When a title hits a new portal, there is a buzz of word of mouth around it. This leads to lots of people getting fresh impressions of your title. Only a few are saturated with enough of your message “Hey, this is a cool game” to actually take the extraordinary effort to search the internet and download it. This leads to more word of mouth and more downloads. Thus the single media event leads to a burst of sales across multiple distribution sources.
Market fragmentation The fact that the downloadable and casual games market is fragmented isn’t really news, but it too informs your sales patterns. Think of the new shareware market being composed of dozens (if not hundreds) of population pockets. Each group might be built around a single portal or a special interest group.

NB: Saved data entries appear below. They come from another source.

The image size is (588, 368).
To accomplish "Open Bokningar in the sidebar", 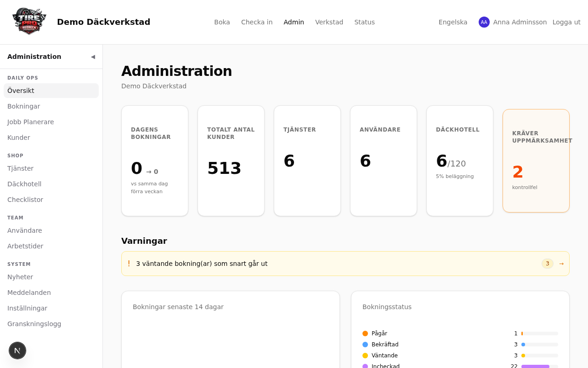I will point(23,106).
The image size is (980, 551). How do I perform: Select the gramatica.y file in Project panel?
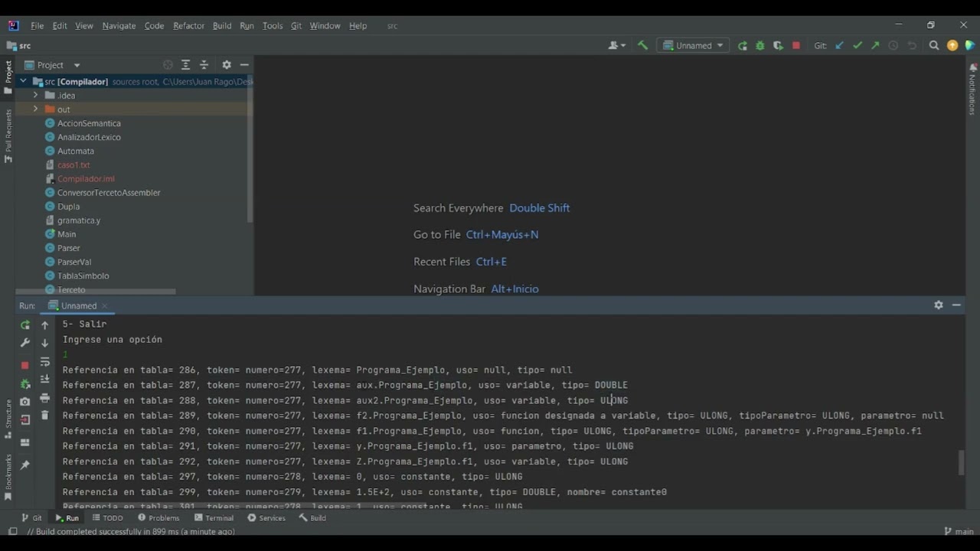click(79, 220)
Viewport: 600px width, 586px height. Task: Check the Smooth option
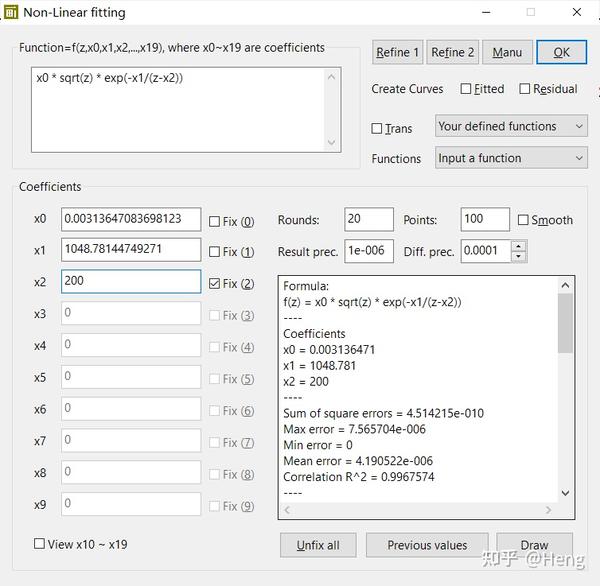(x=523, y=220)
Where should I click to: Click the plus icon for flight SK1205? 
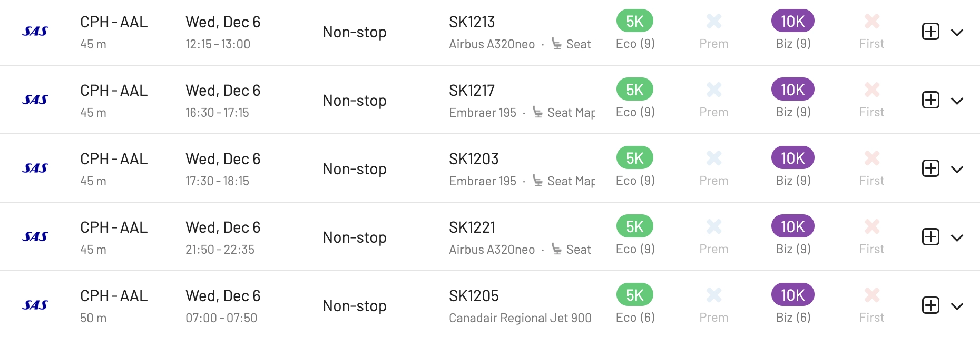click(930, 305)
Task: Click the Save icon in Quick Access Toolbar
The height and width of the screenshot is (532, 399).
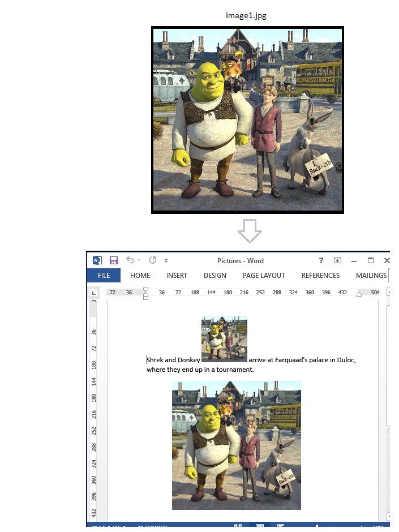Action: pyautogui.click(x=113, y=260)
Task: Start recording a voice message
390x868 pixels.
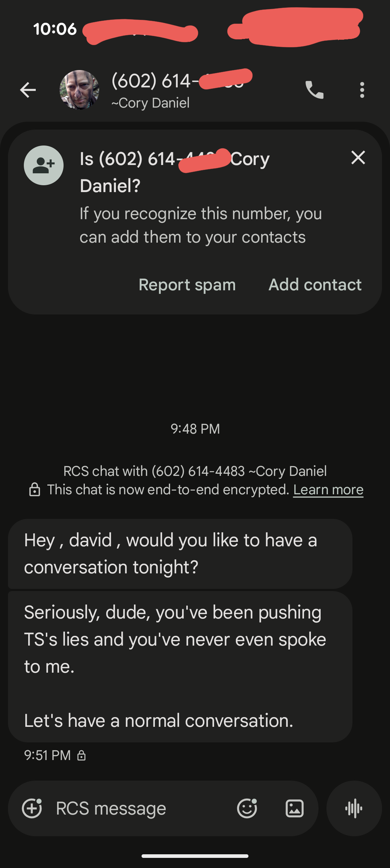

They don’t talk to one another much, nor do they read common news sources. Many don’t consider themselves mainstream gamers. I like to think of them as the oil shale of the gaming market: A bit difficult to reach in larger numbers, but still highly valuable customers if you can figure out the techniques.
The result is that long term promotion will often have incremental payoff even with products that a no longer ‘hot’. There will almost always exists large populations of players that will have never heard of your game. Don’t be surprised if you end up getting letters years after your initial launch that exclaim “I had no idea that this [insert superlative] game existed!”
Often someone who just heard about your game may introduce it to new markets. Within a short period of time, the number of people who become aware of your game can increase dramatically. This also contributes to and magnifies the bursty nature of sales.
You must pop little markets one at a time over a long period of time before the total number of customers that might buy your game is tapped out. Indie games are in many ways closer to evergreen products than your typical launch and dispose commercial titles. Think about it. Bejeweled is still selling to this day and it is doubtful that the majority of those customers are repeat buyers.
Marketing is a long term effort There is the dark side to all this as well. If your game doesn’t trigger a big enough burst of word of mouth, you may see a small spike that fades away rapidly. Quite likely your awareness raising event isn’t large enough to ignite a chain reaction across all the sparsely connected social nodes. Alternatively your game isn’t good enough to inspire strong word of mouth. Or maybe you are popping smaller markets and not reaching the bigger ones.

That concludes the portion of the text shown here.